● Problem
Please retype every entry, keeping each one exactly as written.

● Exercise inputs
####################

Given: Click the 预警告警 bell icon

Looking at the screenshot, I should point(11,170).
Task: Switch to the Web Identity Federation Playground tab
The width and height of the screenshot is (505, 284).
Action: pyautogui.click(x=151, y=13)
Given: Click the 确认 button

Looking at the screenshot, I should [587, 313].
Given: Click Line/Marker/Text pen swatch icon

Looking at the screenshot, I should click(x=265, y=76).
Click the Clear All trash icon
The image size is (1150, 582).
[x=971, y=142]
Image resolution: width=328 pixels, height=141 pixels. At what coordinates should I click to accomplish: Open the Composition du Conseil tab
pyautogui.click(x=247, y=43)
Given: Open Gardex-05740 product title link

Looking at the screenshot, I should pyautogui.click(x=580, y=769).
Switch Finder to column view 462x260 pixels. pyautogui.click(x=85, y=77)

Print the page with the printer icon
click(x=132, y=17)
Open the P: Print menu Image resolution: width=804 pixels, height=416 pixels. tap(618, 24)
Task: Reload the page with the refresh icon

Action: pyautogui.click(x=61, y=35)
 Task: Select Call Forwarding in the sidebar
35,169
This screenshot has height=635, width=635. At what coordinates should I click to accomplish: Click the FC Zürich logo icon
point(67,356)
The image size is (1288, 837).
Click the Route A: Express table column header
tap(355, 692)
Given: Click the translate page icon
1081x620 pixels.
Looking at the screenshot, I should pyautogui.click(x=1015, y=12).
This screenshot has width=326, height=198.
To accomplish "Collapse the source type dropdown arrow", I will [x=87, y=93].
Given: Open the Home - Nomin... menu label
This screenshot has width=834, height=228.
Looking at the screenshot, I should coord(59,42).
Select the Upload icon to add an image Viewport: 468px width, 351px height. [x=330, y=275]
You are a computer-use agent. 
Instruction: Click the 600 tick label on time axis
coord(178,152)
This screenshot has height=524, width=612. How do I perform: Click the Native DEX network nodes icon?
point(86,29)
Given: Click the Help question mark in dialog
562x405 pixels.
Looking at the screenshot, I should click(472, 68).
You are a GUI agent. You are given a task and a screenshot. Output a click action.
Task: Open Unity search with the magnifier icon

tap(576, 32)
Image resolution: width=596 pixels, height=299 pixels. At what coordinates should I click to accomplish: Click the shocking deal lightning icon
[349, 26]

####################

● Solution below
Given: Click the 预警告警 bell icon

Looking at the screenshot, I should point(11,170).
Task: Switch to the Web Identity Federation Playground tab
The width and height of the screenshot is (505, 284).
Action: pyautogui.click(x=151, y=13)
Given: Click the 确认 button

Looking at the screenshot, I should [587, 313].
Given: Click Line/Marker/Text pen swatch icon

Looking at the screenshot, I should click(x=265, y=76).
Click the Clear All trash icon
The image size is (1150, 582).
[x=971, y=142]
Image resolution: width=328 pixels, height=141 pixels. At what coordinates should I click to accomplish: Open the Composition du Conseil tab
pyautogui.click(x=247, y=43)
Given: Open Gardex-05740 product title link

Looking at the screenshot, I should pyautogui.click(x=580, y=769).
Switch Finder to column view 462x260 pixels. pyautogui.click(x=85, y=77)

Print the page with the printer icon
click(x=132, y=17)
Open the P: Print menu Image resolution: width=804 pixels, height=416 pixels. tap(618, 24)
Task: Reload the page with the refresh icon

Action: pyautogui.click(x=61, y=35)
 Task: Select Call Forwarding in the sidebar
35,169
This screenshot has height=635, width=635. At what coordinates should I click to accomplish: Click the FC Zürich logo icon
point(67,356)
The image size is (1288, 837).
Click the Route A: Express table column header
tap(355, 692)
Given: Click the translate page icon
1081x620 pixels.
Looking at the screenshot, I should pyautogui.click(x=1015, y=12).
This screenshot has width=326, height=198.
To accomplish "Collapse the source type dropdown arrow", I will [x=87, y=93].
Given: Open the Home - Nomin... menu label
This screenshot has width=834, height=228.
Looking at the screenshot, I should coord(59,42).
Select the Upload icon to add an image Viewport: 468px width, 351px height. [x=330, y=275]
You are a computer-use agent. 
Instruction: Click the 600 tick label on time axis
coord(178,152)
This screenshot has height=524, width=612. How do I perform: Click the Native DEX network nodes icon?
point(86,29)
Given: Click the Help question mark in dialog
562x405 pixels.
Looking at the screenshot, I should click(472, 68).
You are a GUI agent. You are given a task and a screenshot. Output a click action.
Task: Open Unity search with the magnifier icon

tap(576, 32)
Image resolution: width=596 pixels, height=299 pixels. At what coordinates should I click to accomplish: Click the shocking deal lightning icon
[349, 26]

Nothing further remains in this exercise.